You already know the end of this story. Yes, I gave in and bought the raft, and, yes, after two or three days they lost interest, leaving me in the pool by myself holding on to an empty raft.
Do you think that God ever says, “Let me alone”? He said it to Moses (Exodus 32:7-14).
Israel had turned away from God and began to worship a golden calf made with their own hands. He was so angry he wanted to destroy them. “Go down at once to your people whom you brought out of the land of Egypt, for they have become depraved. They have soon turned aside from the way I pointed out to them, making for themselves a molten calf and worshiping it…”
How interesting that God no longer called them “my people” but called them “your people.” Poor Moses. There he stood in front of the living God trying to plead a case for this unworthy people.
God was not going to give in to Moses’ plea. “I see how stiff-necked this people is. Let me alone, then, that my wrath may blaze up against them to consume them. Then I will make you a great nation.” God tried to shut down Moses, and even offered him an unbelievable deal—he would destroy the people and then start over with the faithful Moses and from him build a great nation.
Moses would not give up. He began to present a defense, even when there seemed to be no defense. First he appealed to God’s reputation. What would the Egyptians think if God destroyed the people? They would say, “With evil intent he (God) brought them out, that he might kill them in the mountains and exterminate them from the face of the earth.” He started to make headway.

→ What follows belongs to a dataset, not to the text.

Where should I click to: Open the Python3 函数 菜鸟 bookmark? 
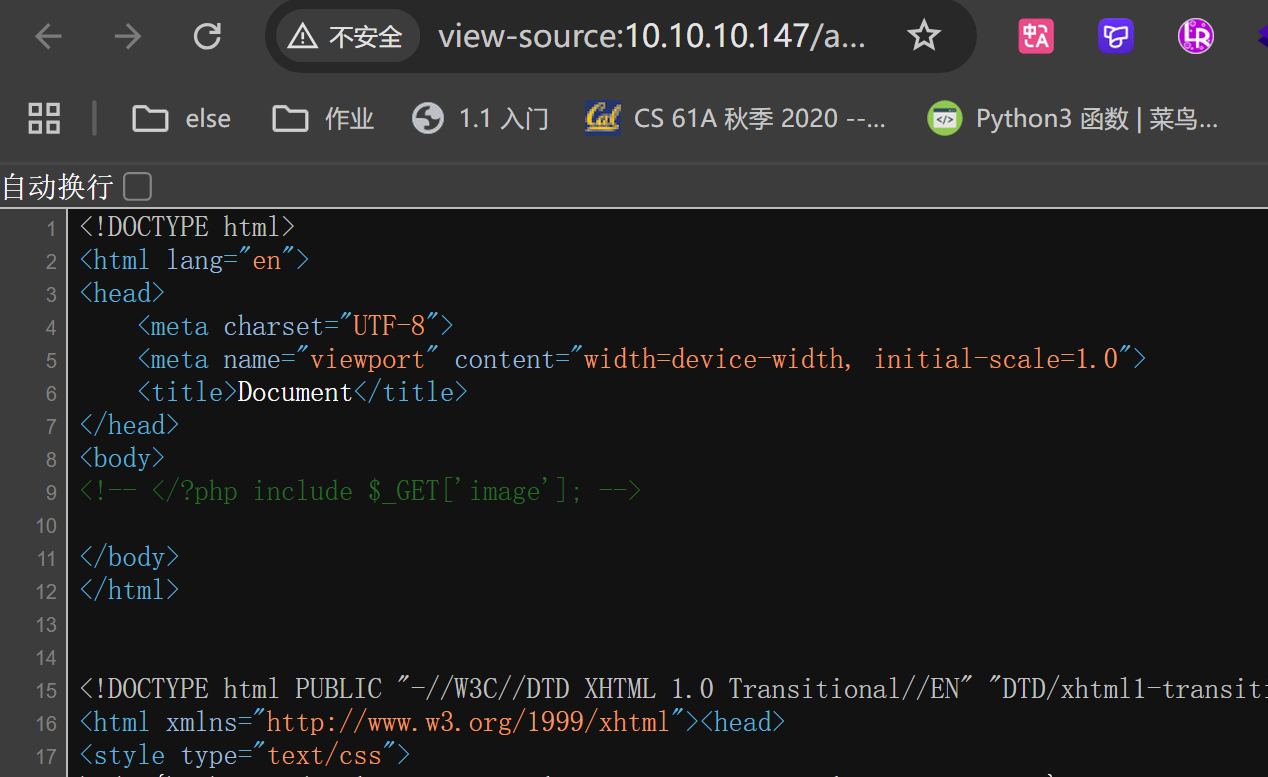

Then he gave God a brief history lesson. “Remember your servants Abraham, Isaac, and Israel and how you swore to them by your own self saying, ‘I will make your descendants as numerous as the stars in the sky.” Surely God wouldn’t let down these three great men by violating his promise. God began to weaken.
Moses would not let God alone.
Finally, you guessed it, “the Lord relented in the punishment he had threatened to inflict on his people.” They were “his people” once again.
When God told Moses to let him alone, do you think he really meant it? He knew how much Moses loved the people, and deep inside he did too. He was hoping Moses would stand in the breach and hold back His blazing anger.
Do you ever get the feeling that God is disgusted with this world of ours—even with many in the Church? Do you think he ever feels like pulling off another flood and keeping just a few Noahs for himself? Do you think he may be hoping, deep inside, that a Moses or two will stand up to him and plead with him? Do you think he is hoping that we won’t let him alone?
We are the Moses’ that God is looking for. He does not want us to give up even on a people who prefer many different idols to Him. He wants us to keep “puh-leezing” him each day. If we do not give up standing in the breach for our generation, he will relent. He loves to bypass his justice and pour out his mercy.
Maybe Moses will give us new incentive for making the best of the time that remains in this Lenten season. When we have spare minutes, we turn to intercessory prayer—the rosary if we don’t know how else to pray. Might as well get Jesus’ mother on our side. Even if we have been faithful to God, we want to stand in for those who have not been.
Lenten resolution: “I will not let God alone!”
“Then he spoke of exterminating them, but Moses, his chosen one, withstood him in the breach to turn back his destructive wrath” (Ps 106:23)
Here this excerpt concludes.